Dictionary
Vorticism

Vorticism (Lat. vortex = whirl, storm) describes the English variant of Futurism. The term that evokes association of dynamic movement goes back to an expression by the futurist Umberto Boccioni, was coined by Ezra Pound in 1914.
The artists' group of Vorticism congregated in 1914 and created its organ with the magazine "Blast". Several manifestos fixed the movement's theoretic basis, besides Ezra Pound, artists such as Percy Wyndham Lewis, William Roberts, Edward Wadsworth, Christopher Nevinson, Henri Gaudier-Brzeska, Helen Saunders, David Bomberg, Frederick Etchells were also participating. Along with Futurism, which could gain foothold in England after Filippo Tommaso Marinetti's stay in London, impulses from Cubism and other avant-garde tendencies were also integrated.

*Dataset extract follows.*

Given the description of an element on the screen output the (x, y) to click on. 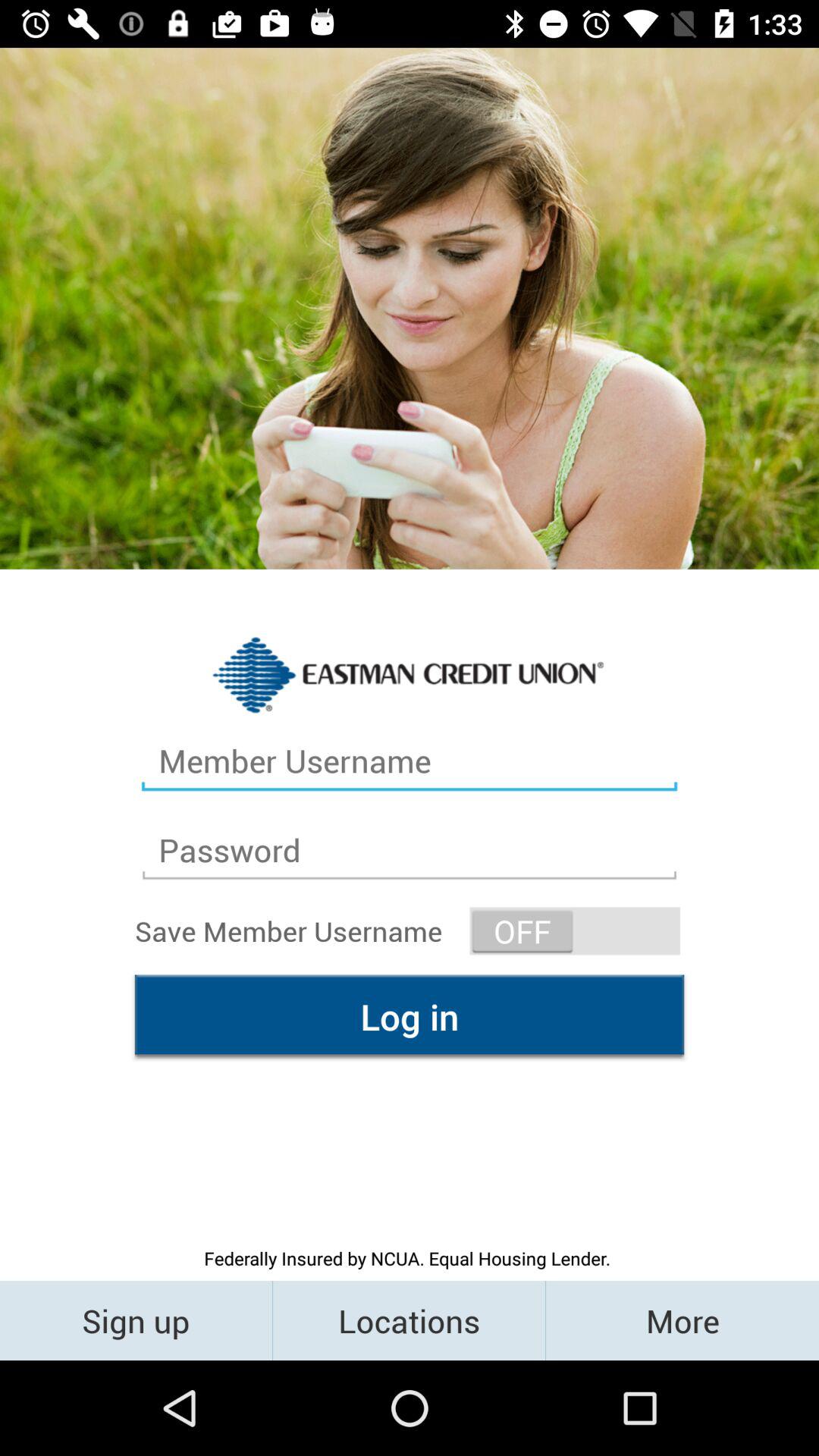
scroll to the sign up (136, 1320)
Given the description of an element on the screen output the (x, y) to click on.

The painting of Vorticism is characterized by a dramatic and emotionally expressive use of forms, that occurred in both a linear form as well as in a futurist interaction of forms. Next to painting, other genres also occurred in Vorticism. The sculptor Jacob Epstein created the plastic main work of Vorticism with his ready-made "Felsenbohrer" (Rock Drill, 1913-1915). Spatial art, textile works and architectural designs can be seen in the light of Vorticism (for instance in the context of the "Omega Workshops"). In terms of typography and layout, the magazine "Blast" counts among the greatest achievements, as it was the medium that published important vorticist woodcuts. The works by the photographer Alvin Langdon Coburn are known as abstract "Vortographies".
Vorticism saw its heyday around 1915, other tendencies, at times surreal or magic-realistic, were established successively in the English avant-garde.